▶ **Aim of the task**:
Lay out the lines below as a Markdown table with the columns Row and Line. Number each row and skip any blank lines.

------------

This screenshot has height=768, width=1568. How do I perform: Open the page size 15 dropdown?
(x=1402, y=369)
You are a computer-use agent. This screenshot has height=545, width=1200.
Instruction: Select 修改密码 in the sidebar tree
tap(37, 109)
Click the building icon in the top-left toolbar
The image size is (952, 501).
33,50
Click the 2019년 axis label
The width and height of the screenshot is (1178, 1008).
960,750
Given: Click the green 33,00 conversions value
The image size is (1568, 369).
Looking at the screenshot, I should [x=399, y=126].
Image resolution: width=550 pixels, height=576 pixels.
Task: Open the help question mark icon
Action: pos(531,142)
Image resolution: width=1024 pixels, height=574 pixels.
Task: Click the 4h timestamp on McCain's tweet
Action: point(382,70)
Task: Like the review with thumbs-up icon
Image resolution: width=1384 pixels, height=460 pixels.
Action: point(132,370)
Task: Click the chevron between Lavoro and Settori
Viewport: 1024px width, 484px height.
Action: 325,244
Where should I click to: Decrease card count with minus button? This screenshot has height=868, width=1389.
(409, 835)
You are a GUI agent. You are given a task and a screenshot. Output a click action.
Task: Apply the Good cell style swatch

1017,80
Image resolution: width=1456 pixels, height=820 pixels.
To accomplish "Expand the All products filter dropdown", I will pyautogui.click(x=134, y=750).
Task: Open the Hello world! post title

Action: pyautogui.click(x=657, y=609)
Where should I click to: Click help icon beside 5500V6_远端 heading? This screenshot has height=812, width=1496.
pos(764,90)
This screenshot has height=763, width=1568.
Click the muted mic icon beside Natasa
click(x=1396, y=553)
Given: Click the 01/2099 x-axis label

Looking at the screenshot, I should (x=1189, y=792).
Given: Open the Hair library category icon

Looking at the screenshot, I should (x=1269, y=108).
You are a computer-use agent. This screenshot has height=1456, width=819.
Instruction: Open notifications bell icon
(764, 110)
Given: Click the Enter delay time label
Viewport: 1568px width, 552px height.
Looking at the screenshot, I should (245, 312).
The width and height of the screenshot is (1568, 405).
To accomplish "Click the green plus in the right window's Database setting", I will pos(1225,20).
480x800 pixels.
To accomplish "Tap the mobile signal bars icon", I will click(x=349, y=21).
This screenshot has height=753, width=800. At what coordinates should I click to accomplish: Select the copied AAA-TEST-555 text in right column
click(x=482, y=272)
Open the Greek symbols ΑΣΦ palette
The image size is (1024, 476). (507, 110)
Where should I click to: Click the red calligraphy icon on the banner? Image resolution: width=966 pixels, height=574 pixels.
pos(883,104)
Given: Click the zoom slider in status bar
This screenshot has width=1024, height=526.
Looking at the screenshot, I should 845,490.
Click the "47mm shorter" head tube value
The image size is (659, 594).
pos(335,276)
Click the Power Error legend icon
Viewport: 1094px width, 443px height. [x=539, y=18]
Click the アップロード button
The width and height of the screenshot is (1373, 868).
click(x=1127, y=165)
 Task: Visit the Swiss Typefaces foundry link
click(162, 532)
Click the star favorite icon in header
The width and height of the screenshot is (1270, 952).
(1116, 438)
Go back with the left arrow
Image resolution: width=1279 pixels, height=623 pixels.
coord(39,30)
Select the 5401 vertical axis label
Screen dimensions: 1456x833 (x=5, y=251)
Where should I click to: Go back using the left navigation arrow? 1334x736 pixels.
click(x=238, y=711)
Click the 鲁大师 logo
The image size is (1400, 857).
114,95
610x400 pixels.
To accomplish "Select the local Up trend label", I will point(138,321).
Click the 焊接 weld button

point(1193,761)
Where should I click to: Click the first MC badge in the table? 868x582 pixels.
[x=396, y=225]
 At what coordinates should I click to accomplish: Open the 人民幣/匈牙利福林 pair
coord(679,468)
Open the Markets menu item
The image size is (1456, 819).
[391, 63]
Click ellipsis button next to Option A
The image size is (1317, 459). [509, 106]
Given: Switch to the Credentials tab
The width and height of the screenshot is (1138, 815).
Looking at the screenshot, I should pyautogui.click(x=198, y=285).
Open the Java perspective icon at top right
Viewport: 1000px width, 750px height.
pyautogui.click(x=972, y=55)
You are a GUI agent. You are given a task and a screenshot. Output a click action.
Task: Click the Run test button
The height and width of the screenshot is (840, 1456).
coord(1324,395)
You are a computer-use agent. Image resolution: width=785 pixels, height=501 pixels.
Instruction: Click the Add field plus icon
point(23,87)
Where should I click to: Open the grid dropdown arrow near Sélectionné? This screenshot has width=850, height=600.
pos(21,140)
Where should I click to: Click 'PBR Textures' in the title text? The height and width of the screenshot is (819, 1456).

------------

▶ **The answer**:
| Row | Line |
|---|---|
| 1 | This screenshot has height=768, width=1568. How do I perform: Open the page size 15 dropdown? |
| 2 | (x=1402, y=369) |
| 3 | You are a computer-use agent. This screenshot has height=545, width=1200. |
| 4 | Instruction: Select 修改密码 in the sidebar tree |
| 5 | tap(37, 109) |
| 6 | Click the building icon in the top-left toolbar |
| 7 | The image size is (952, 501). |
| 8 | 33,50 |
| 9 | Click the 2019년 axis label |
| 10 | The width and height of the screenshot is (1178, 1008). |
| 11 | 960,750 |
| 12 | Given: Click the green 33,00 conversions value |
| 13 | The image size is (1568, 369). |
| 14 | Looking at the screenshot, I should [x=399, y=126]. |
| 15 | Image resolution: width=550 pixels, height=576 pixels. |
| 16 | Task: Open the help question mark icon |
| 17 | Action: pos(531,142) |
| 18 | Image resolution: width=1024 pixels, height=574 pixels. |
| 19 | Task: Click the 4h timestamp on McCain's tweet |
| 20 | Action: point(382,70) |
| 21 | Task: Like the review with thumbs-up icon |
| 22 | Image resolution: width=1384 pixels, height=460 pixels. |
| 23 | Action: point(132,370) |
| 24 | Task: Click the chevron between Lavoro and Settori |
| 25 | Viewport: 1024px width, 484px height. |
| 26 | Action: 325,244 |
| 27 | Where should I click to: Decrease card count with minus button? This screenshot has height=868, width=1389. |
| 28 | (409, 835) |
| 29 | You are a GUI agent. You are given a task and a screenshot. Output a click action. |
| 30 | Task: Apply the Good cell style swatch |
| 31 | 1017,80 |
| 32 | Image resolution: width=1456 pixels, height=820 pixels. |
| 33 | To accomplish "Expand the All products filter dropdown", I will pyautogui.click(x=134, y=750). |
| 34 | Task: Open the Hello world! post title |
| 35 | Action: pyautogui.click(x=657, y=609) |
| 36 | Where should I click to: Click help icon beside 5500V6_远端 heading? This screenshot has height=812, width=1496. |
| 37 | pos(764,90) |
| 38 | This screenshot has height=763, width=1568. |
| 39 | Click the muted mic icon beside Natasa |
| 40 | click(x=1396, y=553) |
| 41 | Given: Click the 01/2099 x-axis label |
| 42 | Looking at the screenshot, I should (x=1189, y=792). |
| 43 | Given: Open the Hair library category icon |
| 44 | Looking at the screenshot, I should (x=1269, y=108). |
| 45 | You are a computer-use agent. This screenshot has height=1456, width=819. |
| 46 | Instruction: Open notifications bell icon |
| 47 | (764, 110) |
| 48 | Given: Click the Enter delay time label |
| 49 | Viewport: 1568px width, 552px height. |
| 50 | Looking at the screenshot, I should (245, 312). |
| 51 | The width and height of the screenshot is (1568, 405). |
| 52 | To accomplish "Click the green plus in the right window's Database setting", I will pos(1225,20). |
| 53 | 480x800 pixels. |
| 54 | To accomplish "Tap the mobile signal bars icon", I will click(x=349, y=21). |
| 55 | This screenshot has height=753, width=800. At what coordinates should I click to accomplish: Select the copied AAA-TEST-555 text in right column |
| 56 | click(x=482, y=272) |
| 57 | Open the Greek symbols ΑΣΦ palette |
| 58 | The image size is (1024, 476). (507, 110) |
| 59 | Where should I click to: Click the red calligraphy icon on the banner? Image resolution: width=966 pixels, height=574 pixels. |
| 60 | pos(883,104) |
| 61 | Given: Click the zoom slider in status bar |
| 62 | This screenshot has width=1024, height=526. |
| 63 | Looking at the screenshot, I should 845,490. |
| 64 | Click the "47mm shorter" head tube value |
| 65 | The image size is (659, 594). |
| 66 | pos(335,276) |
| 67 | Click the Power Error legend icon |
| 68 | Viewport: 1094px width, 443px height. [x=539, y=18] |
| 69 | Click the アップロード button |
| 70 | The width and height of the screenshot is (1373, 868). |
| 71 | click(x=1127, y=165) |
| 72 |  Task: Visit the Swiss Typefaces foundry link |
| 73 | click(162, 532) |
| 74 | Click the star favorite icon in header |
| 75 | The width and height of the screenshot is (1270, 952). |
| 76 | (1116, 438) |
| 77 | Go back with the left arrow |
| 78 | Image resolution: width=1279 pixels, height=623 pixels. |
| 79 | coord(39,30) |
| 80 | Select the 5401 vertical axis label |
| 81 | Screen dimensions: 1456x833 (x=5, y=251) |
| 82 | Where should I click to: Go back using the left navigation arrow? 1334x736 pixels. |
| 83 | click(x=238, y=711) |
| 84 | Click the 鲁大师 logo |
| 85 | The image size is (1400, 857). |
| 86 | 114,95 |
| 87 | 610x400 pixels. |
| 88 | To accomplish "Select the local Up trend label", I will point(138,321). |
| 89 | Click the 焊接 weld button |
| 90 | point(1193,761) |
| 91 | Where should I click to: Click the first MC badge in the table? 868x582 pixels. |
| 92 | [x=396, y=225] |
| 93 |  At what coordinates should I click to accomplish: Open the 人民幣/匈牙利福林 pair |
| 94 | coord(679,468) |
| 95 | Open the Markets menu item |
| 96 | The image size is (1456, 819). |
| 97 | [391, 63] |
| 98 | Click ellipsis button next to Option A |
| 99 | The image size is (1317, 459). [509, 106] |
| 100 | Given: Switch to the Credentials tab |
| 101 | The width and height of the screenshot is (1138, 815). |
| 102 | Looking at the screenshot, I should pyautogui.click(x=198, y=285). |
| 103 | Open the Java perspective icon at top right |
| 104 | Viewport: 1000px width, 750px height. |
| 105 | pyautogui.click(x=972, y=55) |
| 106 | You are a GUI agent. You are given a task and a screenshot. Output a click action. |
| 107 | Task: Click the Run test button |
| 108 | The height and width of the screenshot is (840, 1456). |
| 109 | coord(1324,395) |
| 110 | You are a computer-use agent. Image resolution: width=785 pixels, height=501 pixels. |
| 111 | Instruction: Click the Add field plus icon |
| 112 | point(23,87) |
| 113 | Where should I click to: Open the grid dropdown arrow near Sélectionné? This screenshot has width=850, height=600. |
| 114 | pos(21,140) |
| 115 | Where should I click to: Click 'PBR Textures' in the title text? The height and width of the screenshot is (819, 1456). |